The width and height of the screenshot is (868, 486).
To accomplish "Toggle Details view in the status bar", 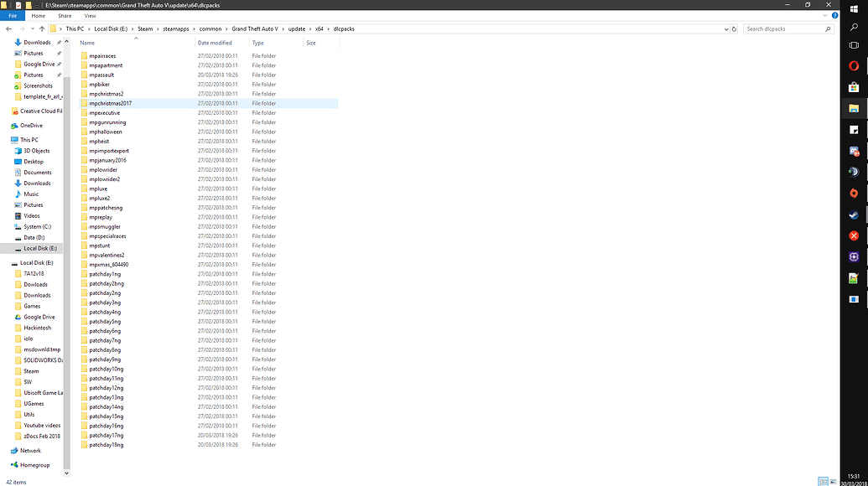I will 824,481.
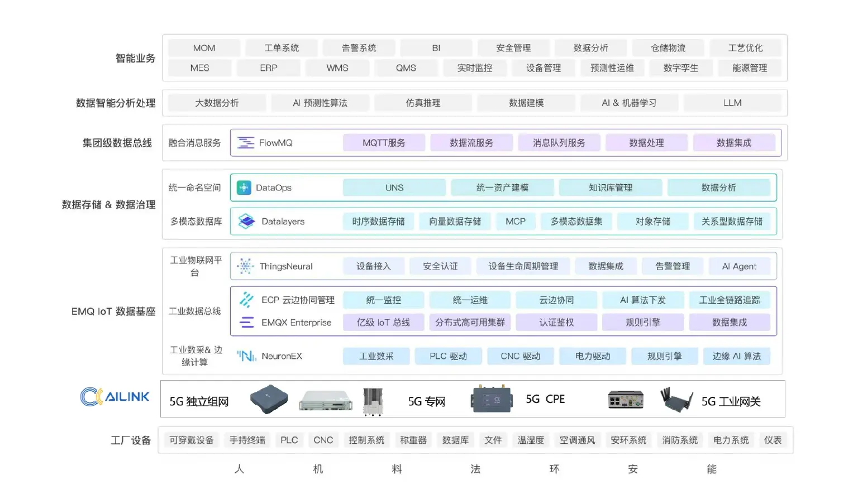Click the AI Agent box
858x504 pixels.
(739, 266)
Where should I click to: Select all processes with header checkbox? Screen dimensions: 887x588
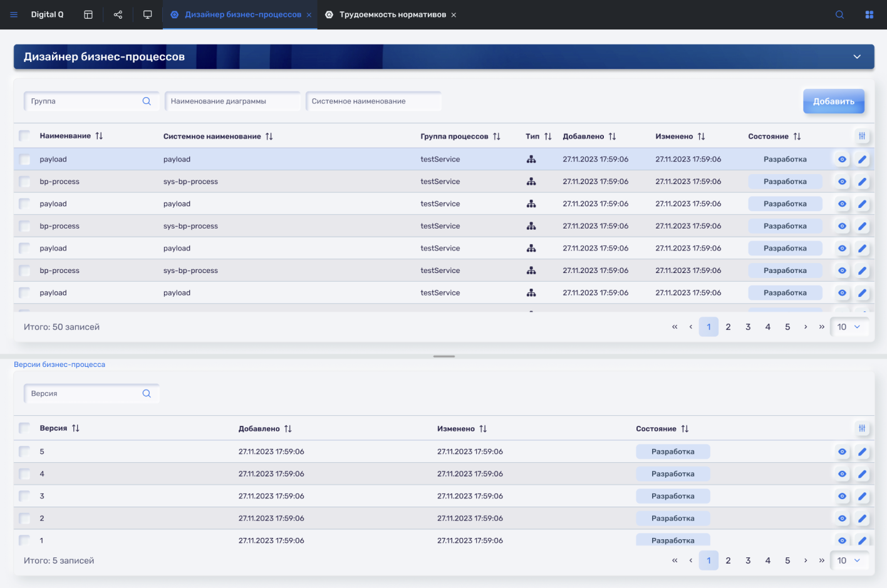[24, 136]
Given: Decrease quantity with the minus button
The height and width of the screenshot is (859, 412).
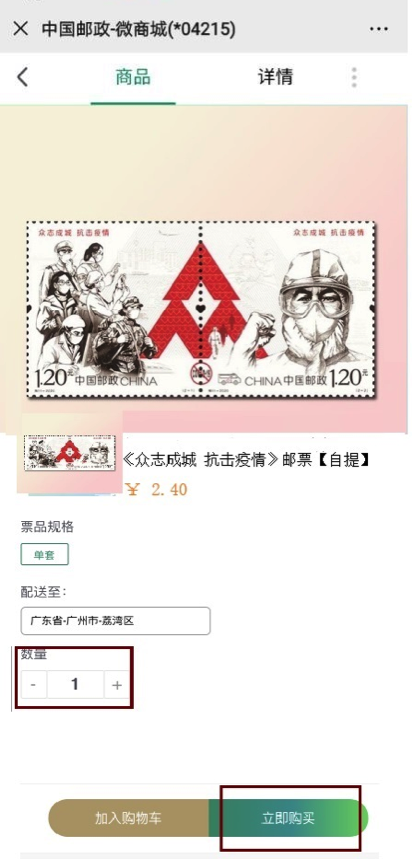Looking at the screenshot, I should pyautogui.click(x=34, y=685).
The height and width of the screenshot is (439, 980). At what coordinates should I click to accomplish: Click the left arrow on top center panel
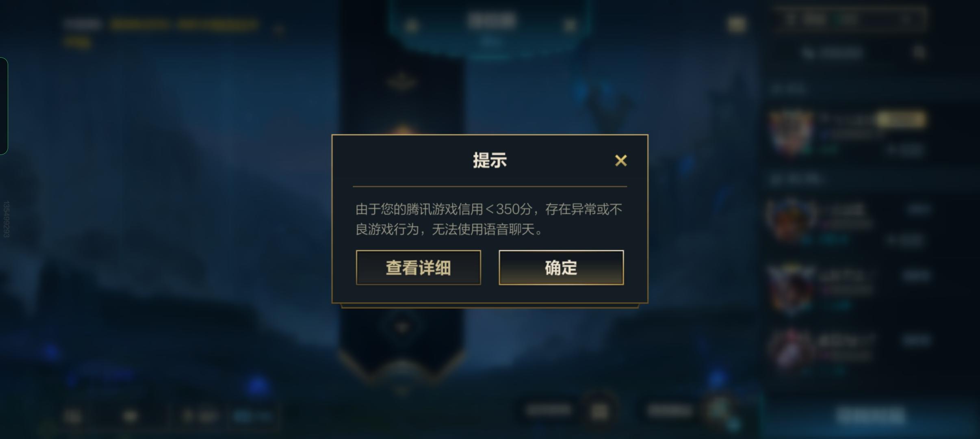[411, 26]
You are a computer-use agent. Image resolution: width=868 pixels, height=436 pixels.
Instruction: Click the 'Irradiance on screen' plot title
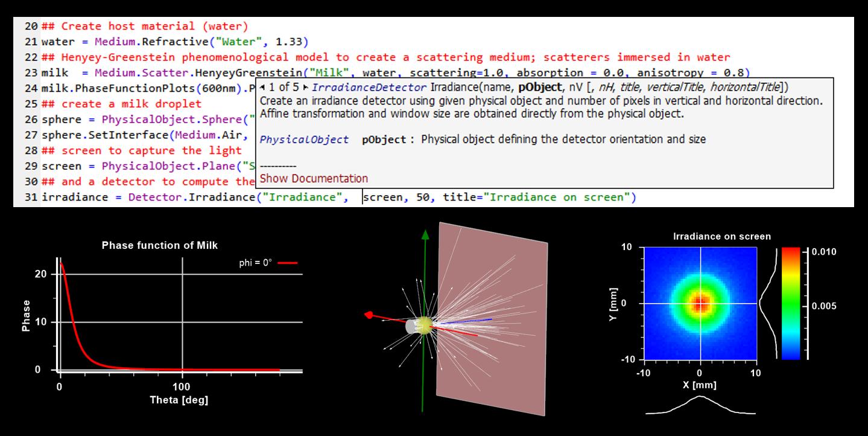[x=721, y=236]
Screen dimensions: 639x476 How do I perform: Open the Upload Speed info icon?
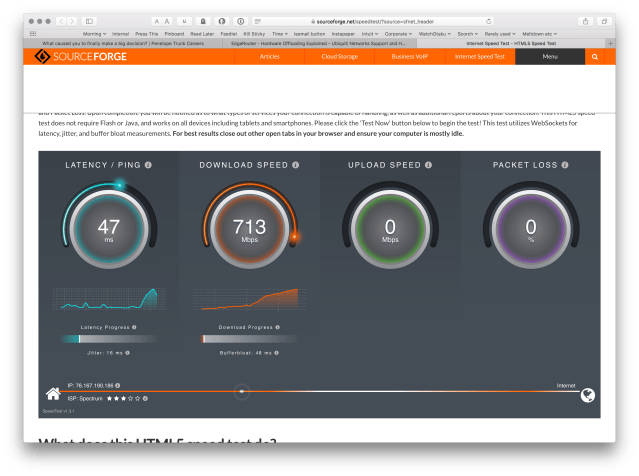426,164
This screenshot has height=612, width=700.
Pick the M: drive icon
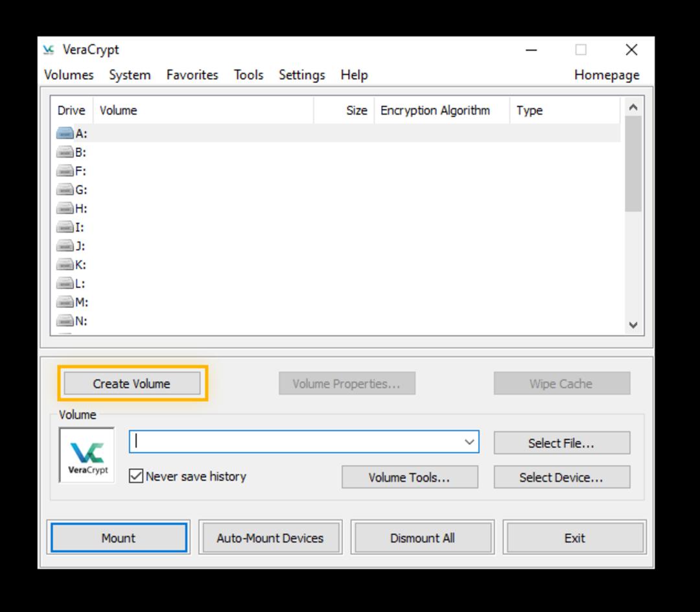65,302
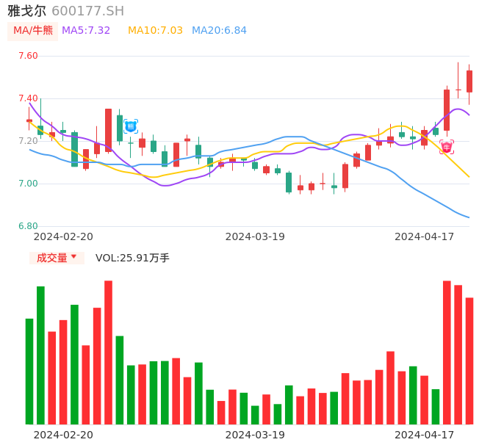504x445 pixels.
Task: Click the tallest red candlestick on the right
Action: [447, 110]
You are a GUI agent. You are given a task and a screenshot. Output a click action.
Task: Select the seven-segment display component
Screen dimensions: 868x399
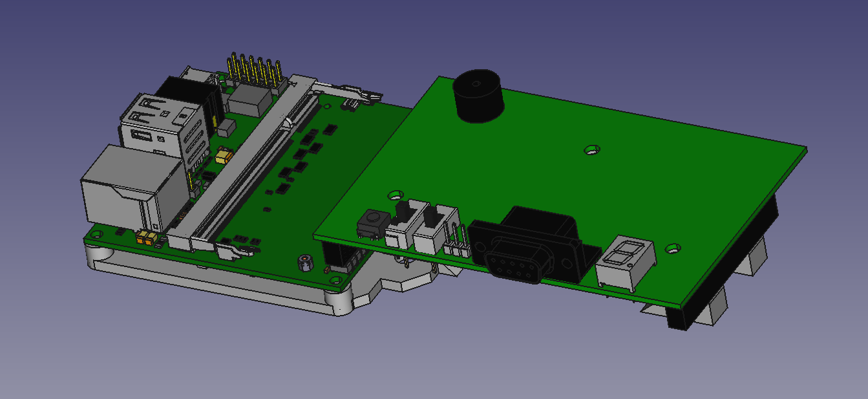click(626, 261)
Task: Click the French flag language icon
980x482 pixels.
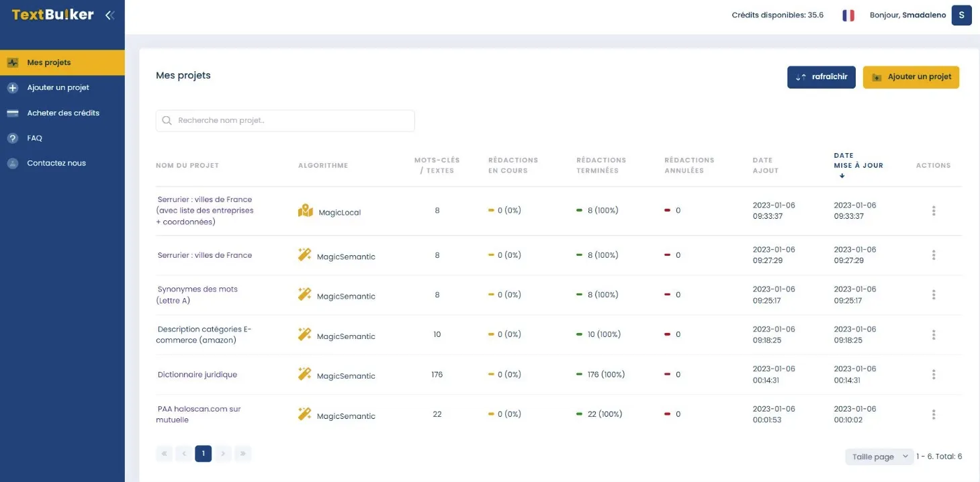Action: click(848, 15)
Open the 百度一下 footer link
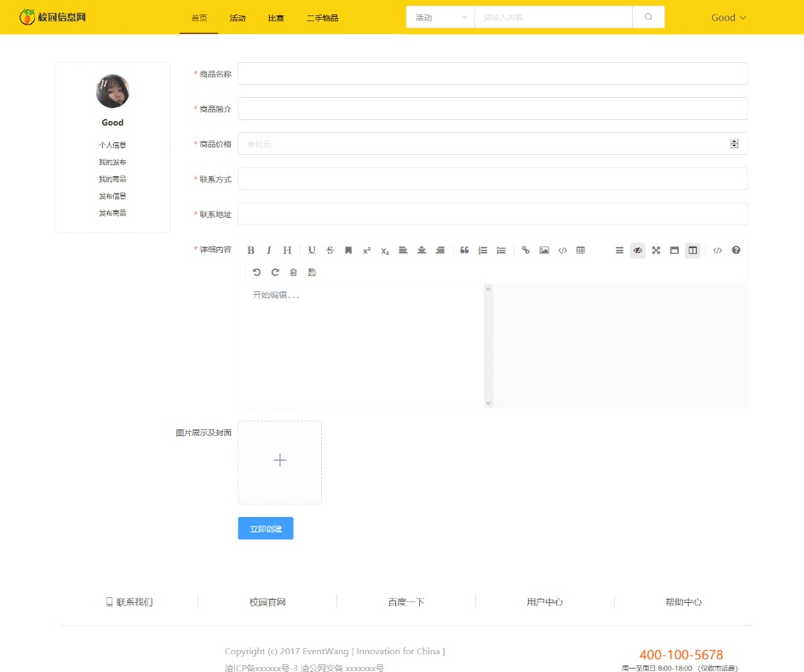Image resolution: width=804 pixels, height=672 pixels. tap(406, 601)
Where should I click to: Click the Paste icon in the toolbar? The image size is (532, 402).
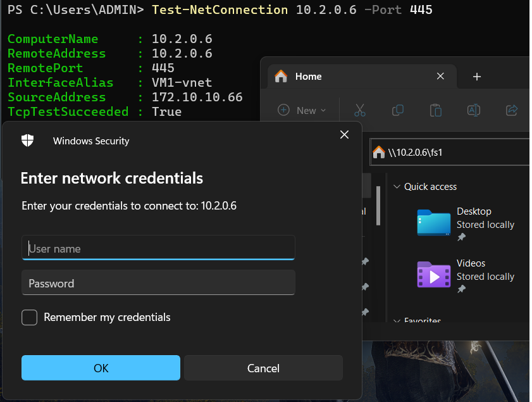[x=435, y=110]
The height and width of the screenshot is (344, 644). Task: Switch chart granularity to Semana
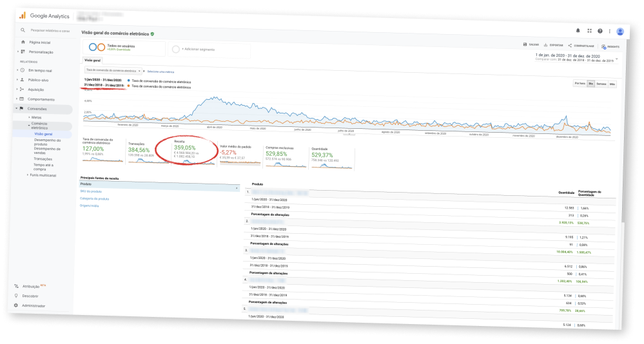601,84

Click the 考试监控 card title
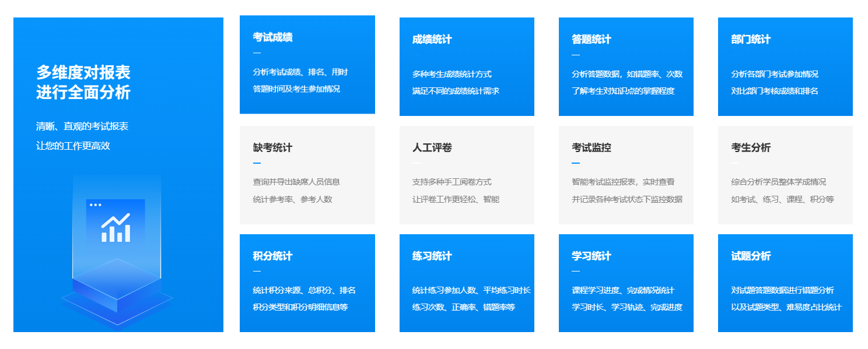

•••••

WHAT YOU SHOULD DO:
Skip all pictures. Then give again, exactly, each line from the line holding "The height and width of the screenshot is (344, 644)." through the last line of the listing above, both ends included.

OUTPUT FOR THIS EXERCISE:
The height and width of the screenshot is (344, 644). Task: Switch chart granularity to Semana
601,84

Click the 考试监控 card title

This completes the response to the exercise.